Un romanzetto canaglia

(Una novelita lumpen, 2002)

 

Quando la Mondadori propose a sette scrittori latinoamericani di scrivere altrettanti romanzi ambientati in grandi capitali mondiali, pochi potevano immaginare che la critica si sarebbe divisa proprio sul fatto se Roma sia effettivamente presente in Un romanzetto canaglia, o se lo scenario in cui si muovono i protagonisti sia uno spazio neutro globalizzato. Certo non si tratta di una Roma da cartolina illustrata, ma piuttosto filtrata dalla sua immagine mitico-mediatica (di qui l’onnipresenza di cinema, tv e giornali). Bianca e il fratello, due adolescenti rimasti orfani, entrano in contatto con un bolognese e un libico che li convincono a mettere a segno una rapina ai danni di un cieco, ex star cinematografica di Cinecittà, ma le cose non andranno secondo i piani.

 

Il gaucho insostenibile

(El gaucho insufrible, 2003)

 

Prima opera postuma dell’autore.
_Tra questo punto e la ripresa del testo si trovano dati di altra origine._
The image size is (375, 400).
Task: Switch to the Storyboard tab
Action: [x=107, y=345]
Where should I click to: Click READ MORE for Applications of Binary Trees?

Si tratta di una raccolta di cinque racconti seguiti da due conferenze. I racconti si incentrano su personaggi come Jim, veterano della guerra del Vietnam, “il nordamericano più triste del mondo”, Héctor Pereda, ex avvocato che lascia Buenos Aires per andare a vivere come un gaucho nella pampa, Pepe, poliziotto del popolo dei topi che indaga su misteriosi crimini, Álvaro Rousselot, sconosciuto romanziere argentino che si vede plagiato da un cineasta francese. “Letteratura+malattia=malattia”, la prima delle due conferenze, inizia come una dolorosa confessione personale, ma poi si trasforma in una riflessione sulla poesia francese del XIX secolo, il sesso e i viaggi. Nella seconda, “I miti di Chtulhu”, il lettore può farsi un’idea del Bolaño polemista, alle prese con le “vacche sacre” della letteratura latinoamericana.

 

Notabene: Tranne Amuleto, uscito per Mondadori, tutti gli altri libri sono stati pubblicati in Italia da Sellerio.